Comp-u-tation


Is biology Turing complete?

Sometimes suspicions plague me. I might pace, sweat, and foam obsessed with an enduring and rouge thought. Lately, I've been troubled by suspicions of biological computation.

Allow me to elaborate. In the 1930s a one Alan Turing set about to define exactly what it was to calculate. He laid out mathematical principals describing his results and thereby formalized computation. The rules he described were simple and powerful. He proved that a pencil, long spool of paper, and a short table of commands could be used to perform any computation. Most computers ever constructed have followed Turing's mathematics. Supercomputers, desktops, and calculators can all be drawn out as a limited series of pencil strokes on a long spool of paper.

Now, consider cellular biology. Cells have long spools of DNA, proteins to read and write DNA, and a set of rules that protein's follow. Every animal, plant, and parasite is derived from those cellular processes. Yet, there is little talk of biology as a computer. Well, if you ask me biology is computing. Moreover, it is computing more and more cheaply than all the supercomputers, desktops, and calculators of the world.

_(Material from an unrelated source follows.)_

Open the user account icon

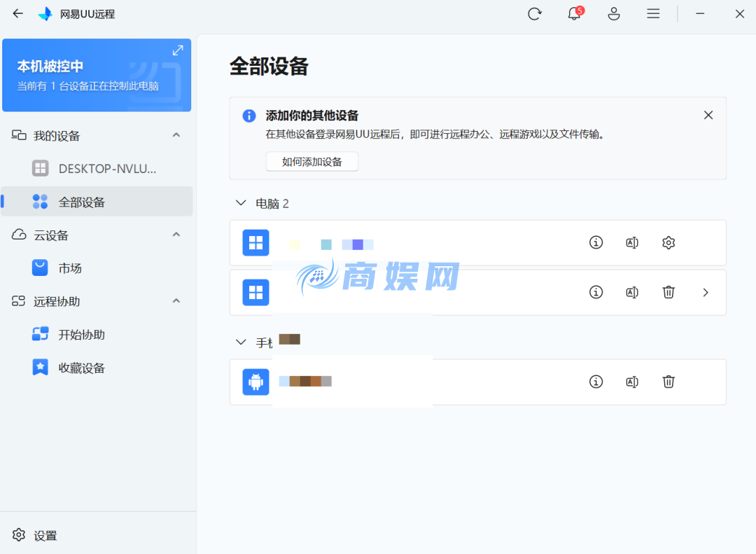[x=614, y=13]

So I'm hell bent now to prove it, to shake the thought, or put it away. If anybody has any evidence pass it along, or wish me luck.

...

2 comments:

E said...

Remind me to show you a disturbing picture (that relates to this post) when I see you Saturday.

chris said...

I hazard the opinion: no. Biology is not Turing complete. Because: you can't write down the "table of operations", to use your analogy.

You might be tempted to say that you can, because biology is made, like you said, of a generally limited number of chemical elemenents, combined principally into limited types of structures (protein, DNA, lipid...) which behave according to rules.

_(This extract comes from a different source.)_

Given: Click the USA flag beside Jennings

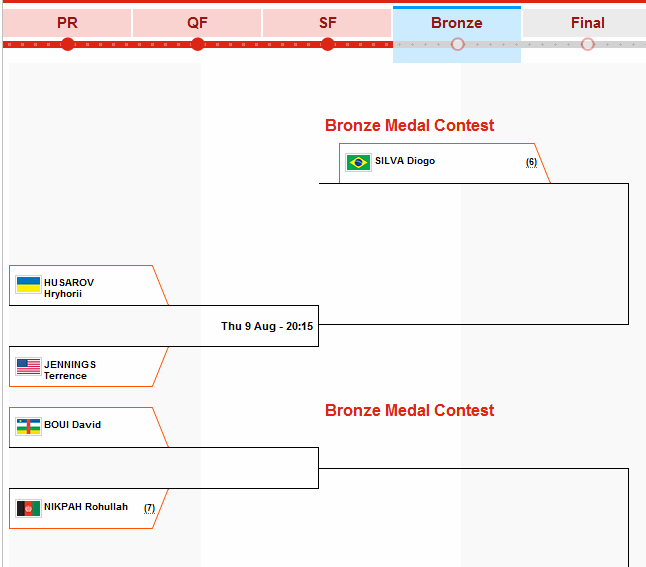Looking at the screenshot, I should click(28, 367).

I believe, however, that the devil is in the details. (caveat: I have a very limited knowledge of biochemistry) Consider hemoglobin, which has an iron atom surrounded by a protein structure. That protein structure is highly conjugated (electron density is widely distributed) in a very specific way so that depending on whether or not an oxygen molecule is associated with the iron atom, the protein structure warps and changes its affinity for that oxygen molecule in exactly such a way that oxygen can be readily absorbed in the lungs and readily released in the tissues by the same structure. That balancing act depends very precisely on the quantum mechanics of the conjugated electron wave functions.

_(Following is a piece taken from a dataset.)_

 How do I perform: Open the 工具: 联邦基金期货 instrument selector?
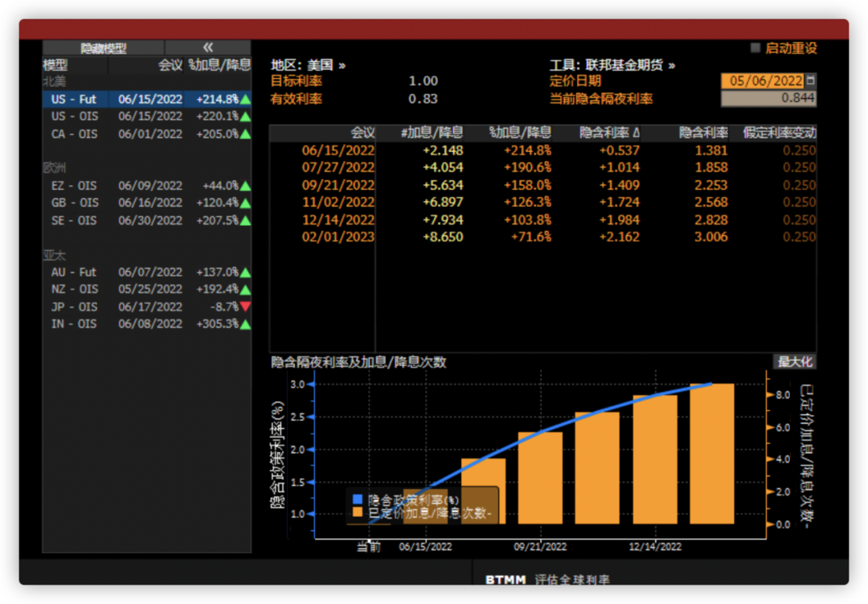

I bring all this up to make the point that important, large scale biological functions, e.g. the distribution of oxygen throughout an organism, depend directly and delicately on quantum mechanics. And the exact solutions to any quantum mechanical system involving more than one electon *cannot be solved* by modern science. Thus you cannot write down all the rules, and it is not clear that any finite set of operations can calculate a given biological process.

That's my take, at least.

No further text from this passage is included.